High CPU Utilization - Amazon DocumentDB

High CPU Utilization

High CPU utilization is one of the issues you might encounter at some point while working with Amazon DocumentDB. This section provides insights to resolve the issue.

Identification - Spot the problem

High CPU utilization on Amazon DocumentDB instances causes application slowness by increasing latencies across all database operations. When Amazon DocumentDB CPU usage rises above optimal levels, query execution times increase, connection establishment takes longer, and application responsiveness decreases. CPU peaks on the primary instance slow write operations, while peaks on replicas result in higher latency for read operations.

Some of the Common Causes of High CPU Utilization in Amazon DocumentDB could be:

  • Collection Scans: Queries without proper indexes force full collection scans, consuming excessive CPU to examine every document.

  • Connection Spikes: Sudden surges in application connections overwhelm CPU resources needed for authentication and session management.

  • Complex Aggregations: Multi-stage operations (sorting, grouping, joining) consume significant CPU, especially on large datasets without optimized indexes.
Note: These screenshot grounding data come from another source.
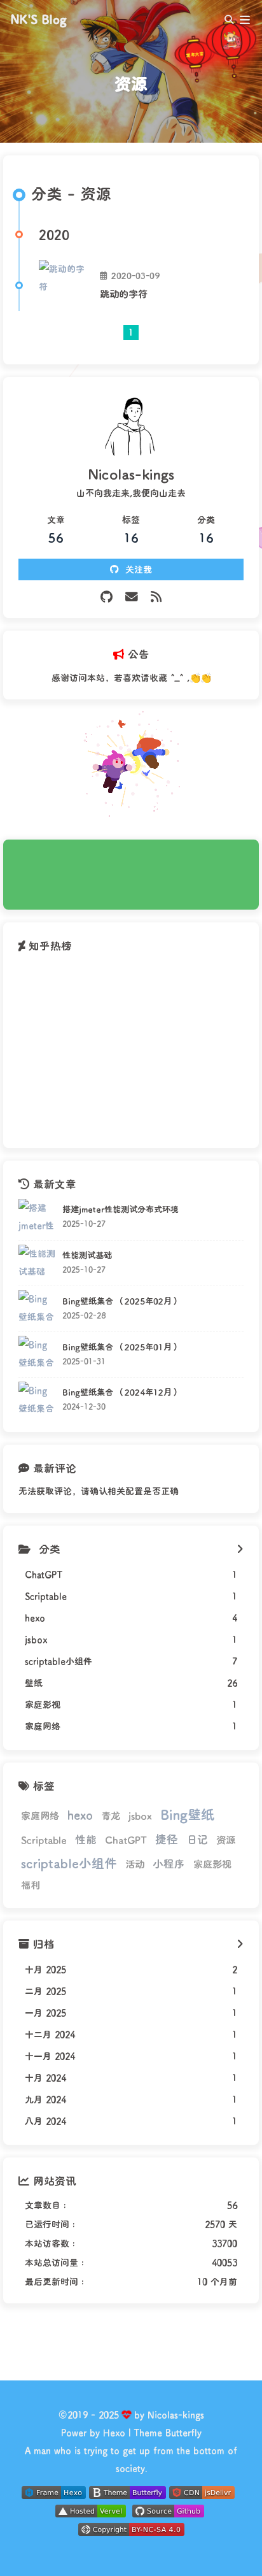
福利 (30, 1884)
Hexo (114, 2432)
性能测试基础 (87, 1255)
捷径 (166, 1839)
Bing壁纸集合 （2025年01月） (121, 1346)
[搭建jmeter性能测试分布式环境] (37, 1217)
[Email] (131, 597)
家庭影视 (212, 1863)
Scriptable (44, 1839)
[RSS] (156, 597)
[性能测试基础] (37, 1263)
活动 (134, 1863)
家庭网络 (40, 1815)
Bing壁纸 (187, 1814)
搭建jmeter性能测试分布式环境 (120, 1209)
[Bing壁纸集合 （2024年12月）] (37, 1400)
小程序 (169, 1863)
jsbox (140, 1815)
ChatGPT (126, 1839)
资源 (225, 1839)
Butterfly (183, 2432)
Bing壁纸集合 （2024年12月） (121, 1392)
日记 (197, 1839)
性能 (86, 1839)
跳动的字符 (124, 293)
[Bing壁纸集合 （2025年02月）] (37, 1308)
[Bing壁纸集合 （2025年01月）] (37, 1354)
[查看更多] (240, 1549)
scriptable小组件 (69, 1863)
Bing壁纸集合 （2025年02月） (121, 1300)
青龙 (110, 1815)
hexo (80, 1814)
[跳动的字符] (64, 285)
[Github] (106, 597)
  • Inefficient Queries: High CPU usage results from scanning large result sets and regex operations.

  • Write-Heavy Workloads: Frequent updates and bulk inserts strain CPU with document processing, index updates, and transaction logging.

Investigate - Gather metrics

Amazon DocumentDB provides monitoring through Amazon CloudWatch. Amazon DocumentDB metrics can be broadly categorized into cluster level and instance level metrics. For resources related to CPU, memory, and connections, Look at the instance level metrics as the resource consumption is specific to the instance. Identify the instances (primary or replica) that are showing the CPU spikes and note the times of spike.

The CloudWatch metric for the CPU utilization for CPUUtilization.

Diagnose - Find root cause

After identifying the instance and timeline of the CPU spike, next is to diagnose for the cause that is impacting CPU usage by large. As there are multiple reasons that can cause CPU spike, lets identify what is contributing to it starting with:

Connections: Check CloudWatch metrics including, DatabaseConnections and DatabaseConnectionsMax, if there are spikes in connections and it coincides with the CPU spike time, the surge in connections over a short time is likely the cause of the CPU spike.

Queries: If it is not the connection, then a query might be the cause. If you have enabled performance insights, then go to the Performance insights console for the instance and see the queries on the instance. The other thing to look at queries is from profiler.

Resolve - Fix the issue

Connection bursts: If connection bursts are the cause of CPU spikes, consider reusing connections in your application or implementing connection pooling. For more information on optimizing high connections, see Connection Issues with Amazon DocumentDB.

Query Distribution: If the CPU spikes are caused by read queries on the primary instance, consider redirecting read operations to replica instances if your query results can be eventually consistent.

Query optimizations: If a query or set of queries are causing the CPU to spike, consider optimizing the query such as adding an index if the query is not using one. For more information on optimizing a query, see Query Running Slow.

Instance Scaling: If CPU utilization remains consistently high after optimization efforts, upgrade to a larger instance class with more CPU capacity to handle your workload requirements effectively.

Serverless: For unpredictable workloads causing short-duration CPU spikes, consider using Using Amazon DocumentDB serverless. Serverless instances automatically scale resources based on demand, eliminating the need to provision fixed instance sizes for such workloads.